Solved – Ways of Testing Linearity Assumption in Multiple Regression apart from Residual Plots

assumptionslinearitymultiple regression

I was going through the assumptions of linear regression and of course one of them was linearity between the dependent and the independent variables – to be precise I should say that the assumption is the conditional mean of $Y_i$ given $X_i$ is linear in the parameters.

I looked in many textbooks and resources online and all of them suggested to check that assumption through a scatter plot of the residuals versus the fitted values. Although I can see that this is a valid and helpful way, I can't help but notice that it can be a bit arbitrary and subjective in some cases.

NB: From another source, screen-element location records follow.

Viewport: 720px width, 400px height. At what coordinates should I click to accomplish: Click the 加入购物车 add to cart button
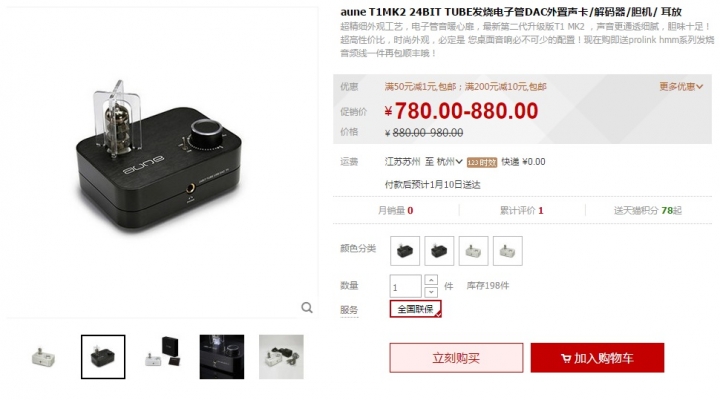pyautogui.click(x=597, y=358)
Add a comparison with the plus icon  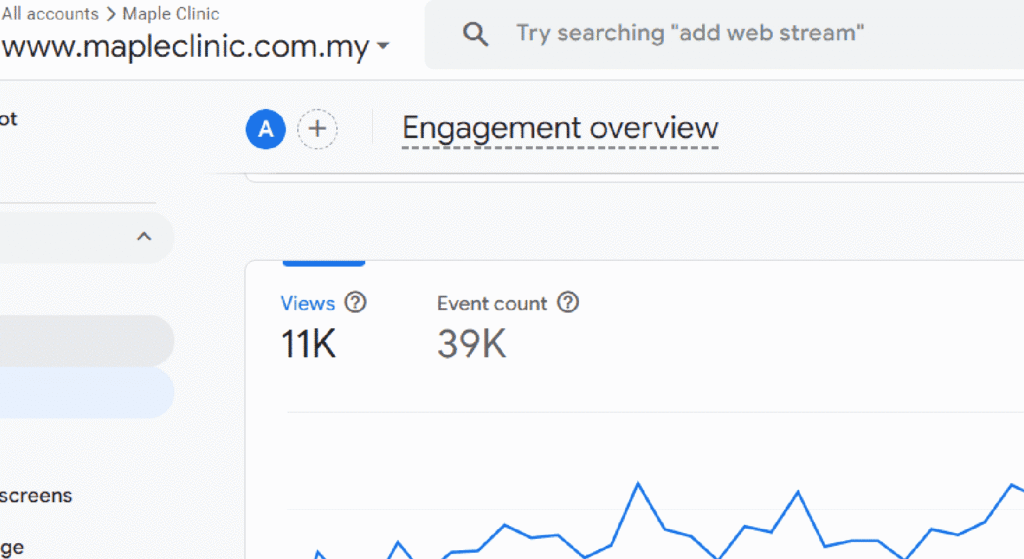pos(318,129)
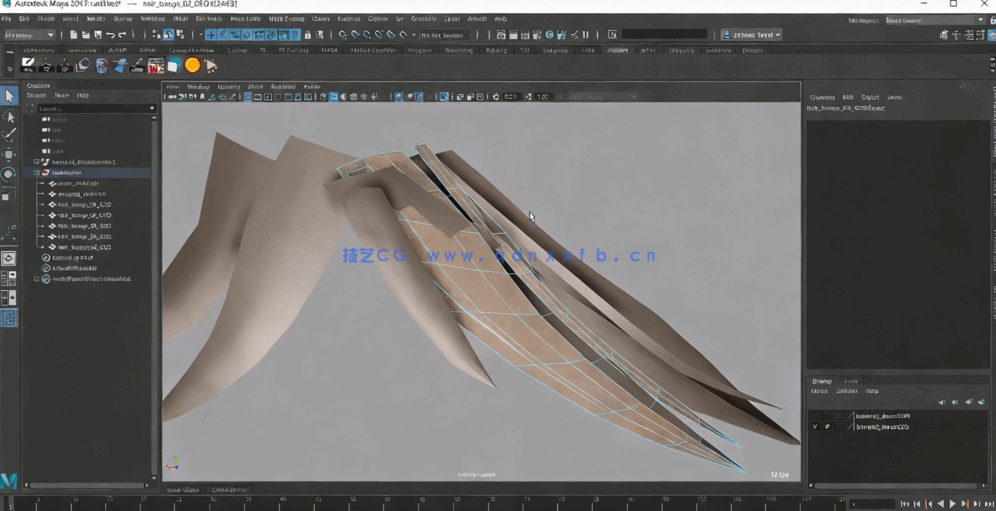Choose the Move tool in left toolbox
The height and width of the screenshot is (511, 996).
click(9, 155)

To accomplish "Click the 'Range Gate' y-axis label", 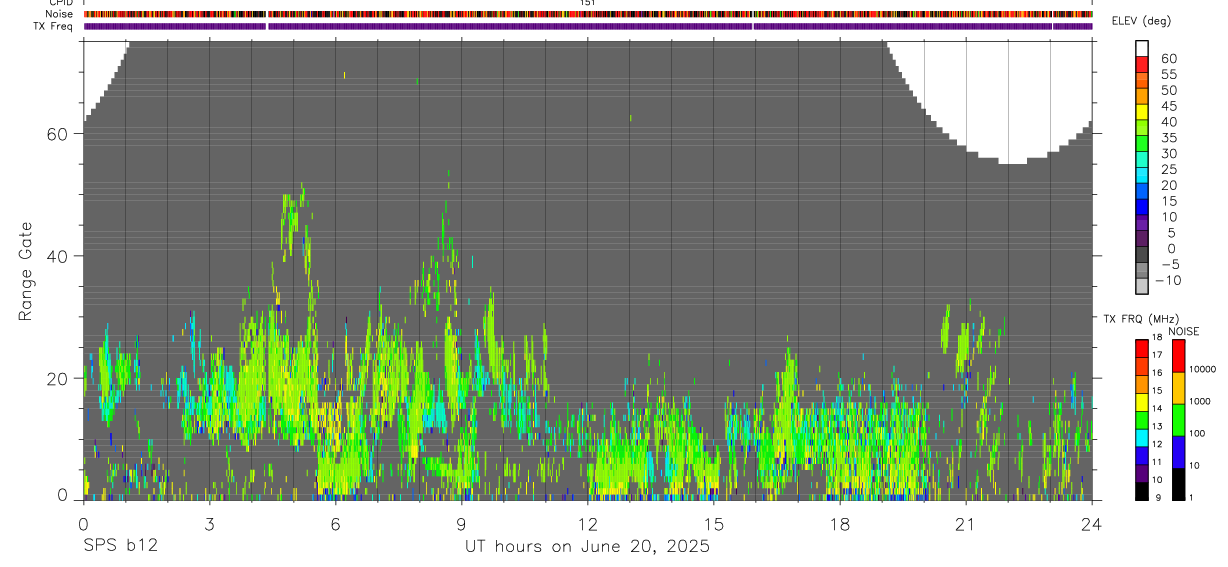I will point(25,270).
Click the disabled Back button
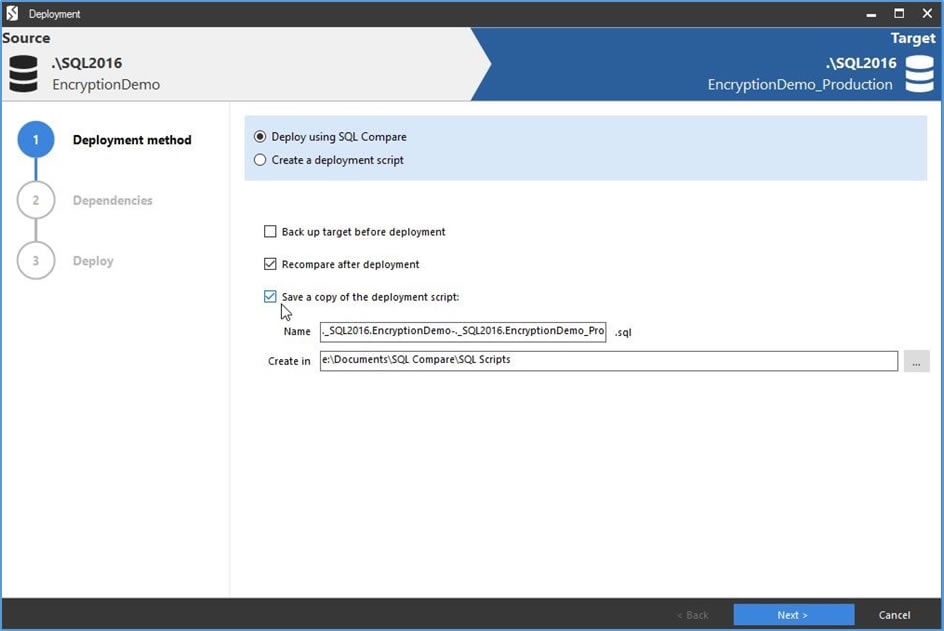Image resolution: width=944 pixels, height=631 pixels. click(x=693, y=615)
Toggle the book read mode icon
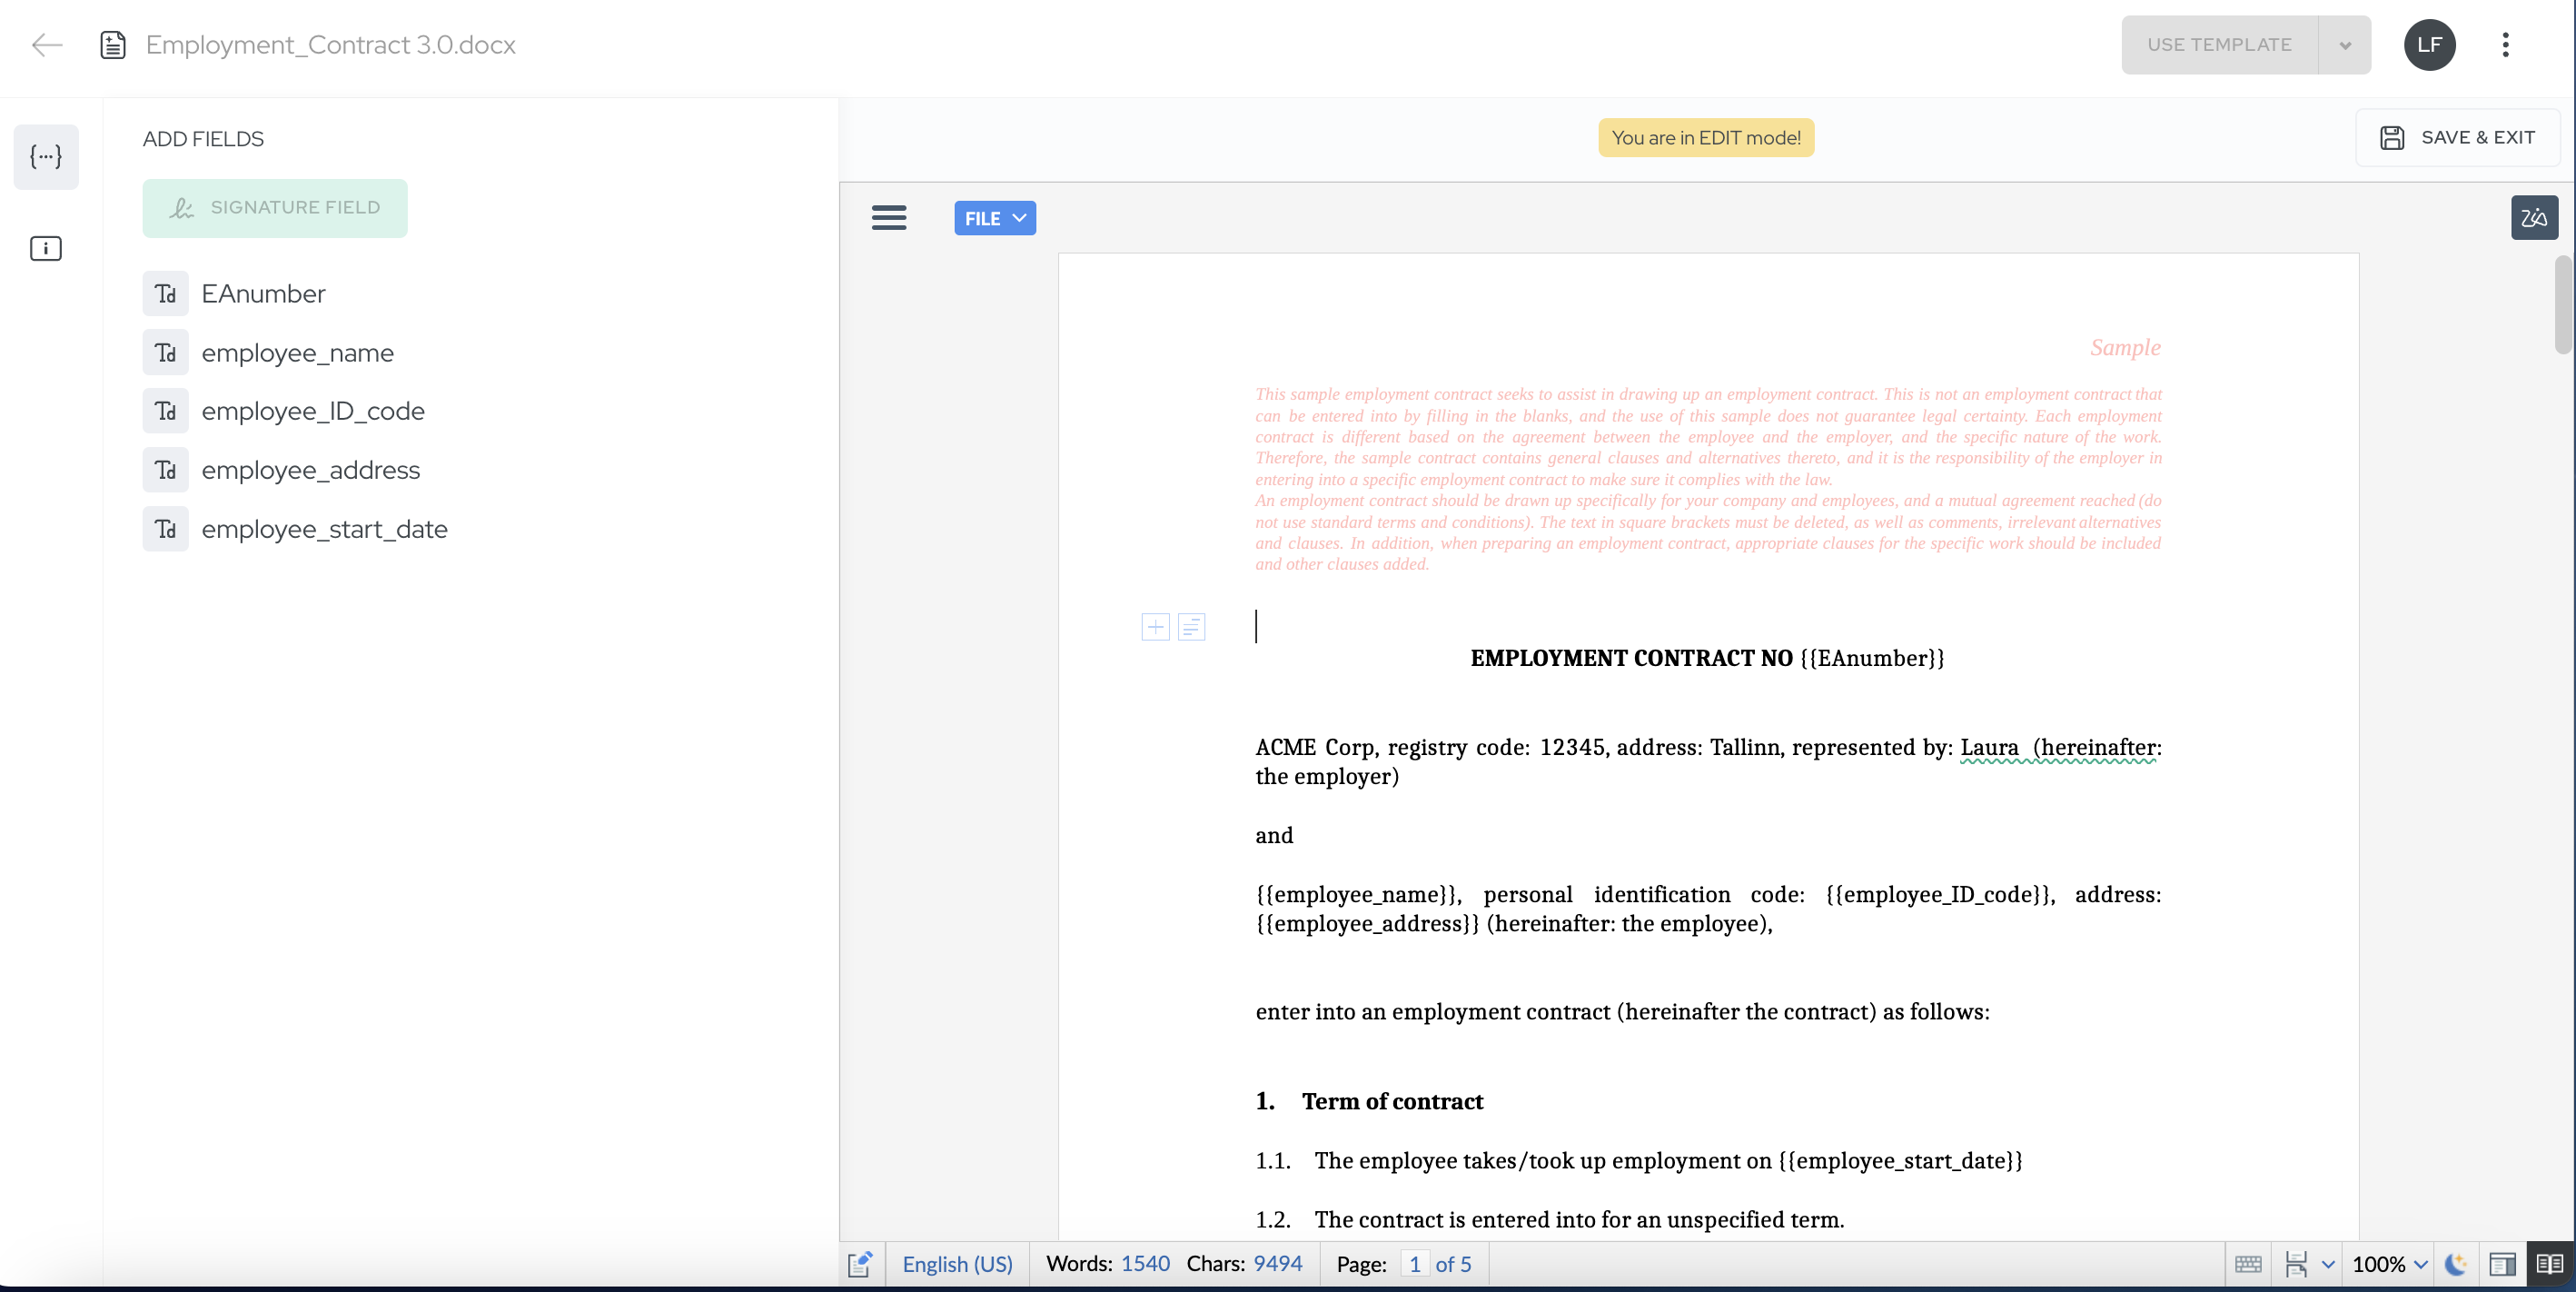2576x1292 pixels. tap(2549, 1264)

My question is if there is a statistical test to examine that assumption as well. For example when testing heteroscedasticity we can see the residual plot but we also have Levene's test.

I can see in that in How can I use the value of $R^2$ to test the linearity assumption in multiple regression analysis? ,which is very helpful, it stated the R squared is not that statistic but doesn't mention anything as a viable alternative.

Thanks in advance

Best Answer

What you can do is fit a model that relaxes the linearity assumption, using, e.g., splines, and compare it with the model that assumes linearity. For example, in R, for a linear regression model you can do something like that:

library("splines")

# linear effect of age on y
fm_linear <- lm(y ~ age + sex, data = your_data)

# nonlinear effect of age on y using natural cubic splines
fm_non_linear <- lm(y ~ ns(age, 3) + sex, data = your_data)

# F-test between the two models
anova(fm_linear, fm_non_linear)